The second chapter is entitled “Running” and talks about his decision to run for Congress in 1978 when he was 32. It’s the only political race he ever lost. But he decided politics wasn’t something he wanted to pursue and went back to a career in oil and gas real estate for sixteen years. He played a part in his dad’s presidential campaigns in 1980, and again in 1988 – but as eyes and ears and utility player, not as campaign director. He then talks about his decision to run for Governor of Texas in 1994 against a popular incumbent, Ann Richards. She’s not the first Democrat to have under-estimated him.

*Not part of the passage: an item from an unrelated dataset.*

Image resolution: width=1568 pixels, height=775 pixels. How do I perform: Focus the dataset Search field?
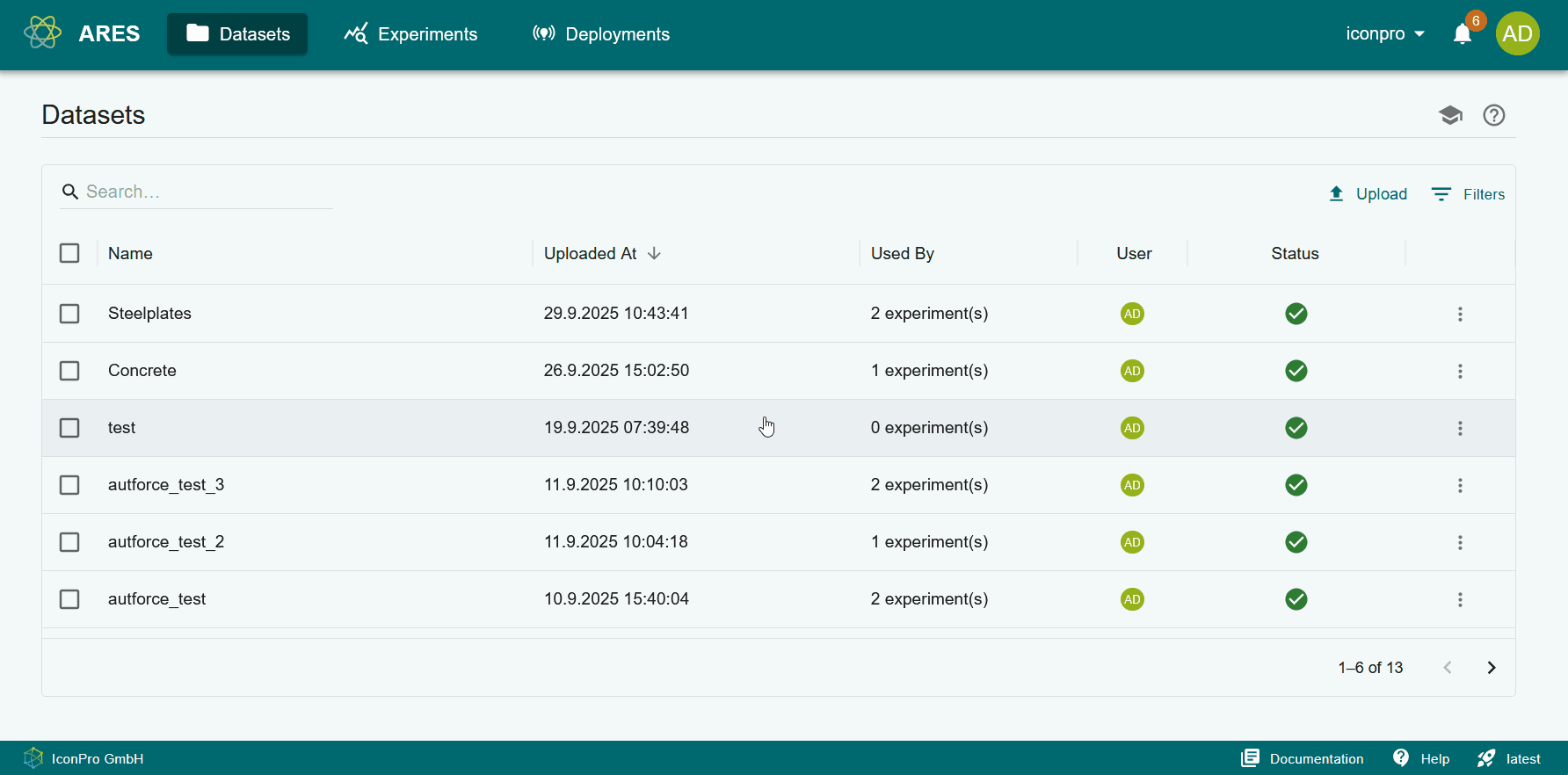[207, 192]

Chapter three is titled, “Personnel.” It’s interesting to read his own accounts and thinking in his selection of Dick Cheney for VP, Colin Powell, Don Rumsfeld, Condi Rice and others to serve in his cabinet. He discusses his Supreme Court nominations and remains pleased and proud of both Roberts and Alito. He admits that the nomination of Miers was a mistake, but explains how the choice came to be made.
The other chapters focus on specific incidents and crises of his eight years as president: 9/11, Afghanistan, Iraq, Katrina, the Surge, the Financial Crisis. In each of these one is struck by how much more complex the situations were than was known to the public. And how, in many cases, none of the options were good, all had flaws. One is reminded too that even though the President of the United States might be the most powerful man in the world, there are limits to his power. If the governor of Louisiana doesn’t want federal troops to come into the state, it’s not easy to mandate federal control of a relief operation. As Barack Obama has discovered to his own surprise, being president isn’t as easy as it looks. Governing is different from campaigning.
Perhaps the most intriguing chapter is the next-to-the-last, entitled, “The Freedom Agenda.” Most of this chapter tells the story of the painful three steps forward, 2.5 steps back process of negotiations with Israel and the Palestinians. The situation is hellishly complicated with many bad actors who deliberately seek to sabotage any steps towards peace. Bush’s personal approach and engagement with other national leaders pays him some dividends, but of course it remains a problem which no president in sixty years has been able to find a solution to. The intriguing part of the chapter is the way in which Bush uses the cause of freedom to weave together his dealings with the Palestinians, the Russians, and the Chinese. His concluding sentence expresses his admirable idealism and guarded optimism:
There will be setbacks along the way. But I am confident in the destination. The people of the Middle East will be free, and America will be more secure as a result.
Surely that is an honorable goal, a worthy pursuit. And one it is clear Bush devoted considerable efforts towards achieving.
The verdict on his presidency won’t be rendered for many years of course, if indeed it ever will be. Its safe to predict that future historians will be much kinder to Bush and his legacy than the press or his political enemies were – but I repeat myself. How will his stock fare in twenty years? or fifty years? or a hundred?
I’d bet on Bush. His opponents have consistently under-estimated him over the past twenty years. Its quite possible, probable, even likely that they are continuing to do so. It’s also clear that many of his critics can’t be bothered to read the book and attempt to understand what it was like to be President from 2001-2009. It’s a book worth reading, for that alone.